Prompt> Set each record down exactly, excluding all images.

Provided material>
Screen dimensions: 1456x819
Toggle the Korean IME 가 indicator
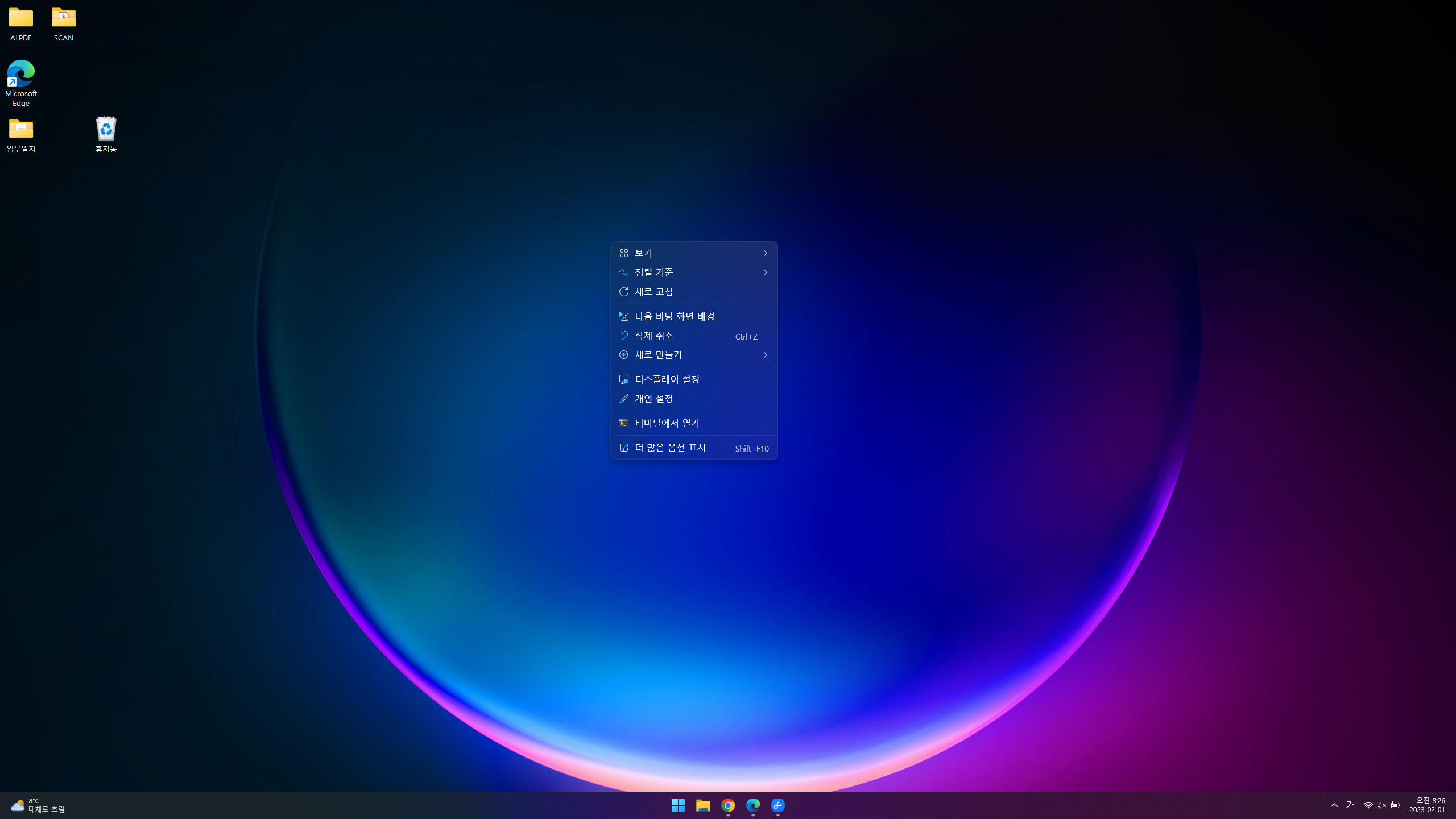tap(1350, 805)
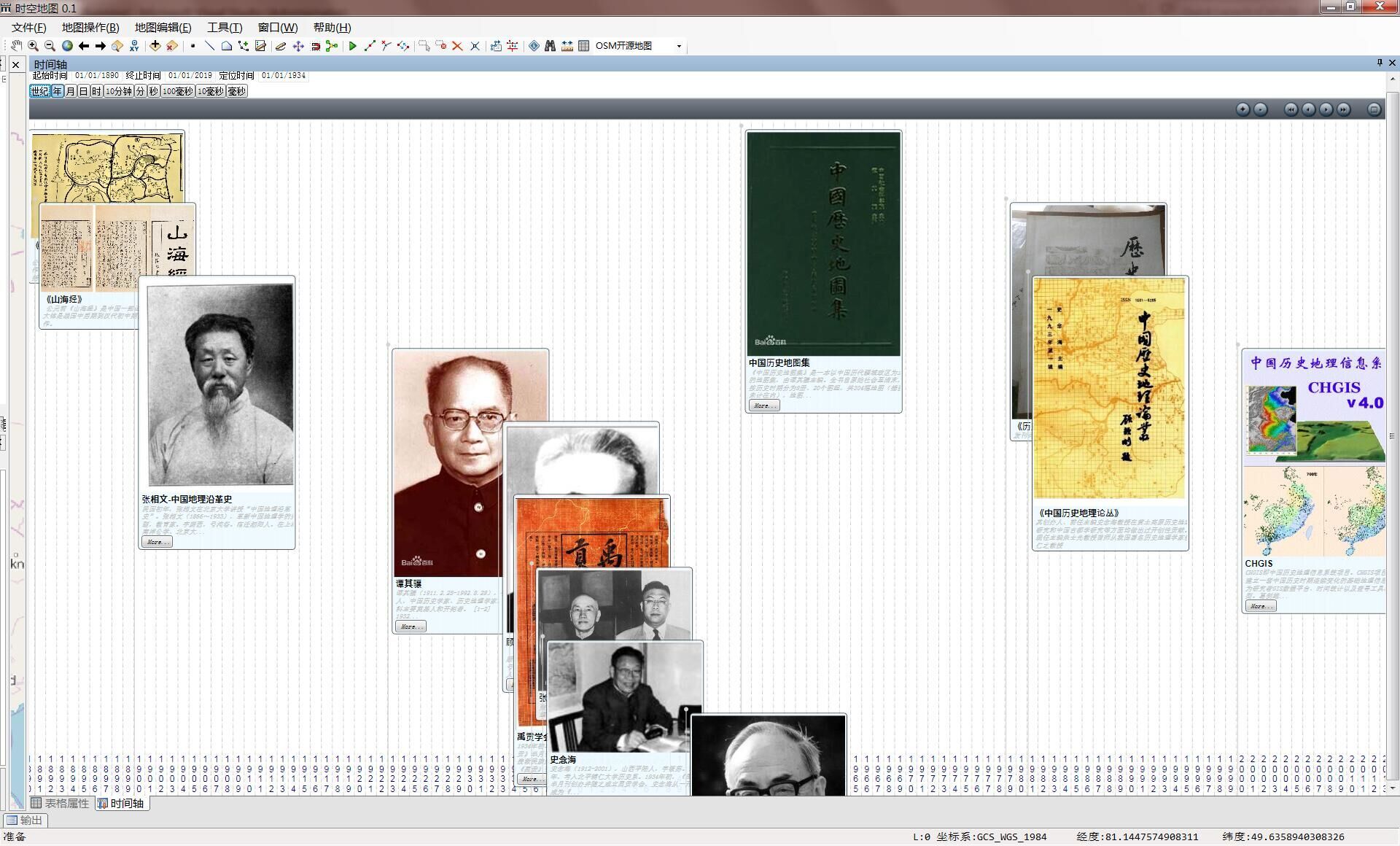Open the attribute table grid icon
Screen dimensions: 1400x846
click(x=583, y=46)
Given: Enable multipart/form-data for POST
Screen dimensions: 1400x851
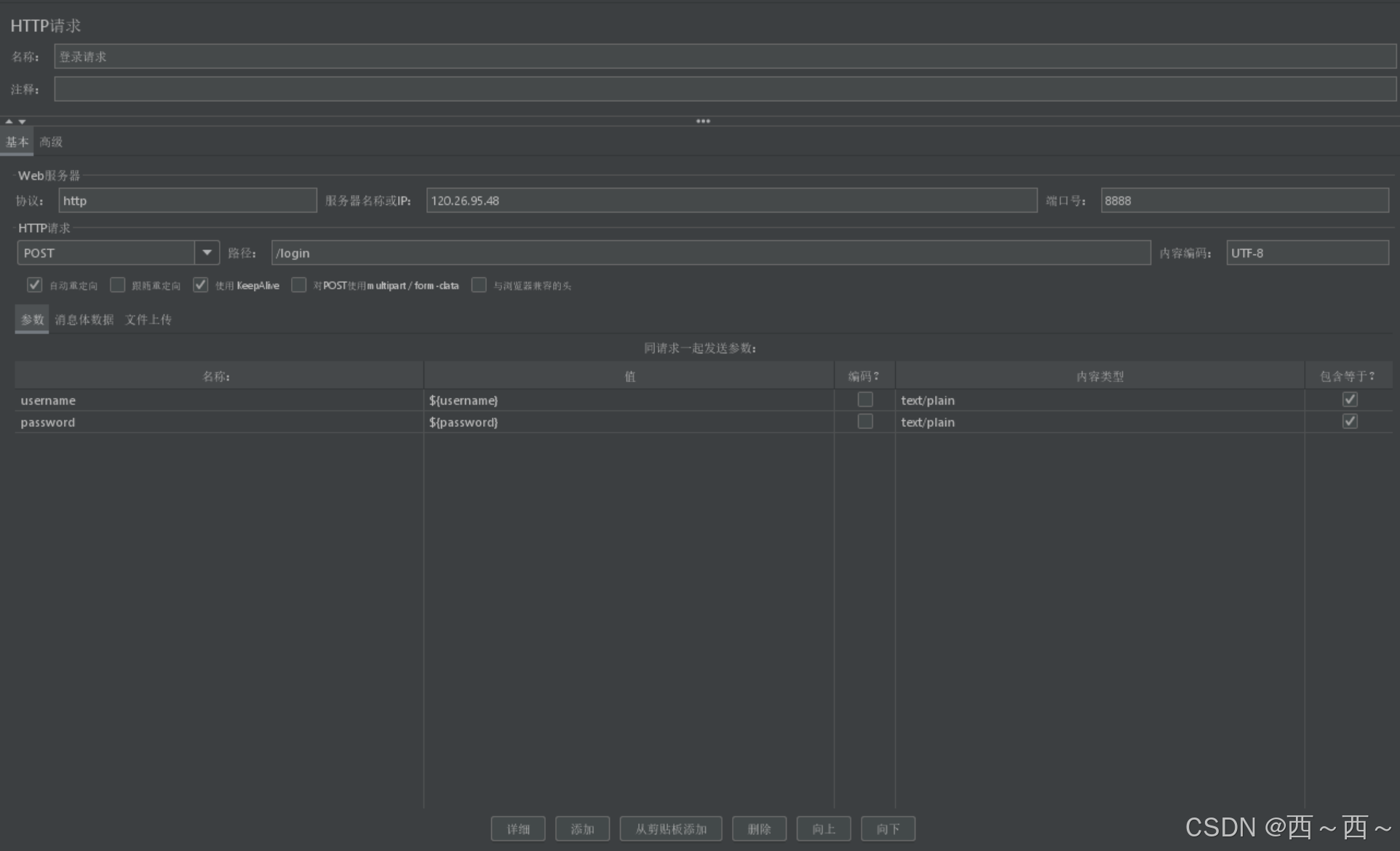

Output for this exercise>
Screen dimensions: 1456x819
Toggle the Korean IME 가 indicator
tap(1350, 805)
Open the attribute table grid icon
Screen dimensions: 1400x846
click(x=583, y=46)
Given: Enable multipart/form-data for POST
Screen dimensions: 1400x851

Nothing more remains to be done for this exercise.